WHAT TO PRODUCE:
Pick up the passage on visualizing the expansion of $(p+q+r)^2$ with barycentric coordinates and keep writing from its final sentence.

READING PASSAGE:
[Start]

Identity
$$(p+q+r)^2=p^2+q^2+r^2+2qr+2pr+2pq\tag{1}$$
has a classical visual representation (Fig. 1) which constitutes a "graphical proof" for positive $p,q,r$ :
$\textit{Fig. 1 : Classical visualization of identity (1)}.$
I have found a different graphical representation of (1) using barycentric coordinates as given on Fig. 2 :
$$\textit{Fig. 2 : Another visualization of identity (1) in terms of barycentric coordinates.}$$
where $(p,q,r)$ (normalized with $p+q+r=1$) are the barycentric coordinates wrt "base triangle" $ABC$ of the common point to all triangles and parallelograms.
Indeed, the different terms of the RHS of (1) are interpretable as relative areas of triangles or parallelograms ("relative" meaning in this context "divided by the area of triangle $ABC$").
The proofs are straightforward : for example, the relative area of the small triangle on the left, (with one of its sides on $AB$), is equal to the determinant :
$$\left|\matrix{(1-q)&p&p\\q&(1-p)&q\\0&0&r}\right|=r((1-p)(1-q)-pq)=r(1-p-q)=r^2$$
where the barycentric coordinates of the vertices are placed in columns.
Same type of computations for the other areas.

[End]

DATA BLOCK:
[Start]

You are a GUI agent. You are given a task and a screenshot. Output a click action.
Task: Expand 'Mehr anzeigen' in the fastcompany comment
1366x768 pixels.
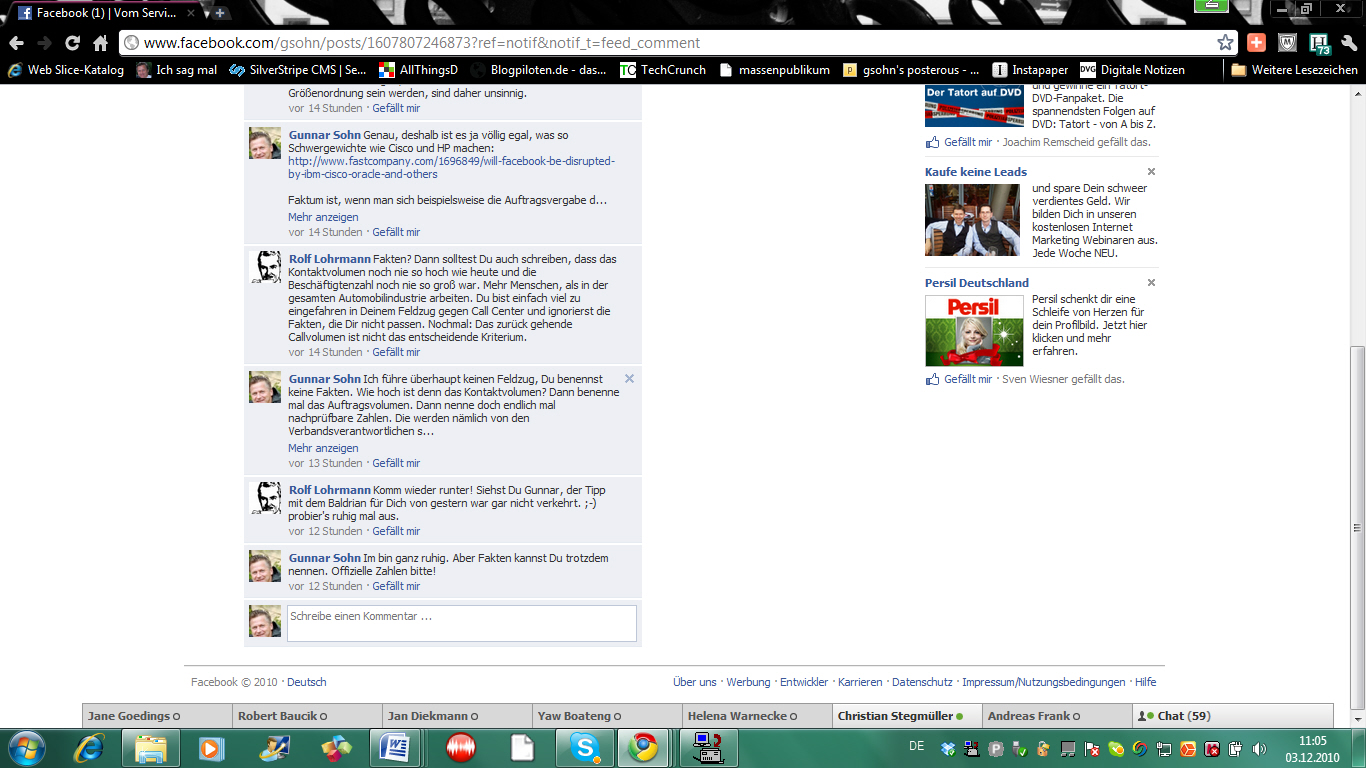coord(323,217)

[End]

EXERCISE RESPONSE:
My question is :
I would like to present this nice elementary result to a certain audience. I am 100% sure that this result has already been found (and maybe applied to interesting problems), but haven't been able to find any anterior reference. Could somebody find one ?
Remarks :
- There is more to say about Fig. 2 : it provides a visualization of the barycentric coordinates of $M$ as the following ratios of lengths :
$$p=\frac{A_1A_2}{BC},\ \ q=\frac{B_1B_2}{AC},\ \ r=\frac{C_1C_2}{AB}$$
(easy proof).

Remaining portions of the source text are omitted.